The US pay czar has imposed new restrictions on compensation for the 26th to 100th highest paid employees at the bailed-out firms. In October, the government had slashed the pay by 50% for the top 25 executives at these four companies.
Exorbitant pay packages on the Wall Street attracted widespread criticism in the wake of the financial turmoil, with many blaming such practices for excessive risk taking.
Kenneth R. Feinberg, the special master appointed by President Barack Obama to look into pay structure at bailed out firms, has asserted that cash should account only for 45% of the total compensation.
Popularly known as the pay czar, Feinberg has noted the decision should be implemented immediately at Citi, AIG, GM and GMAC, which have received billions of dollars from the Troubled Asset Relief Programme (Tarp).
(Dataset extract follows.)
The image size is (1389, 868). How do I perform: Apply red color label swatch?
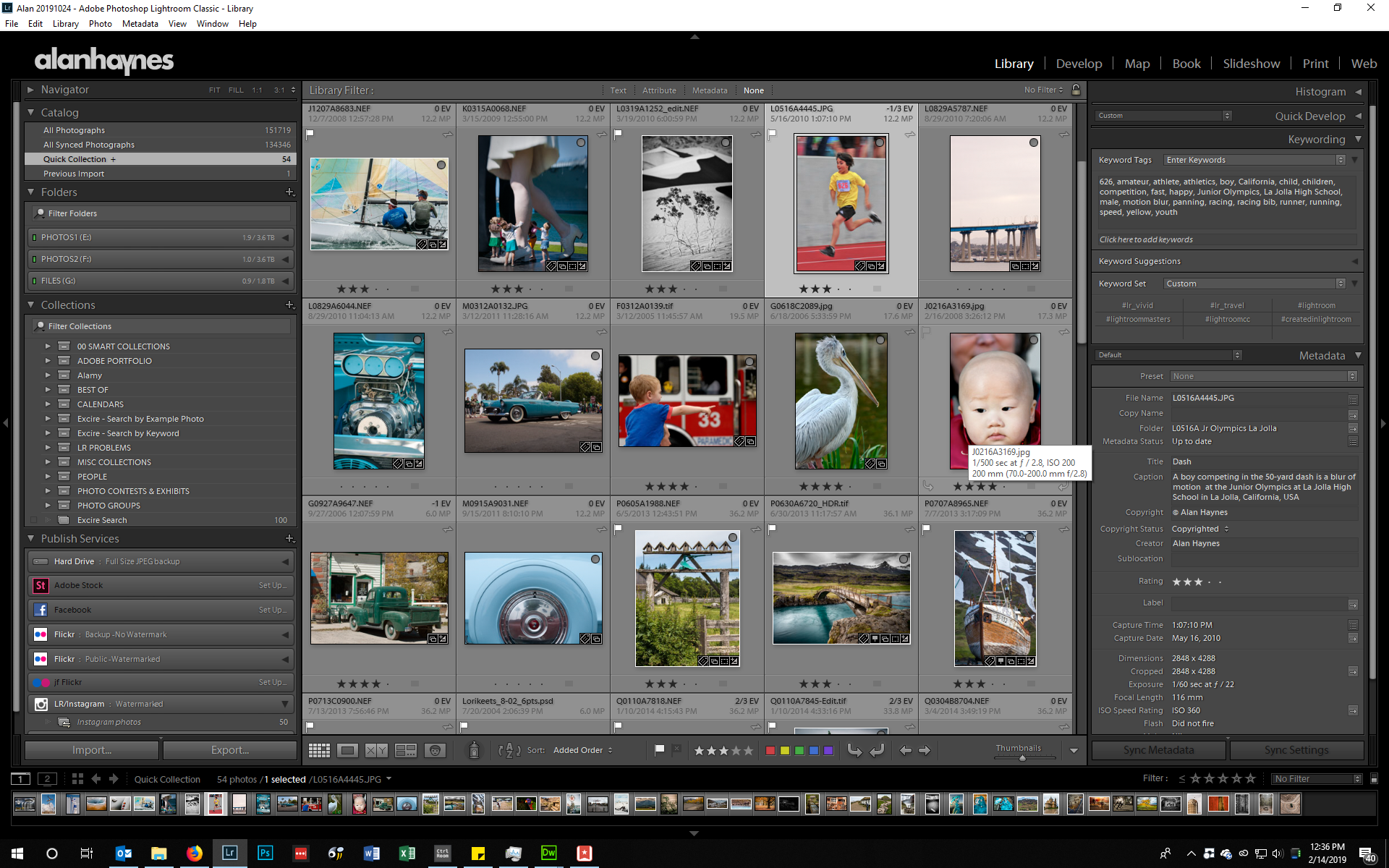coord(770,750)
“(Annual) Cash salaries generally limited to USD 500,000 ... Overall, cash is limited in most cases to 45 per cent of total (compensation); all other pay must be in company stock,” the pay czar said in a statement on Friday.
At least 50% of compensation of these employees should be held for three years or more, in order to focus more on long term goals of the company.
Going by the pay czar’s latest ruling, all sorts of incentive pay at the four firms should be subject to “clawback” regulations, depending on the long term results. “Any cash incentives must be delivered over two years -- large lump-sum cash bonuses (are) rejected,” the statement noted.
Moreover, the practice of giving “substantial cash guarantees to departing executives, regardless of their performance” has been frozen at the four firms.
Among three other entities which received huge bailout funds, Bank of America has been exempted since it has already paid back the rescue funds.
In the case of two other companies—Chrysler and Chrysler Financial—the total pay of their executives is less than $50,000.
Feinberg in October had said that even including the value of stock that must be held for the long term, the total pay package would be reduced by 50% for the 25 top paid executives at the bailed out institutions.
The extravagant executive compensation continues to remain a controversial topic globally, with the UK recently proposing to impose a 50 per cent temporary tax on bonuses paid for British bankers.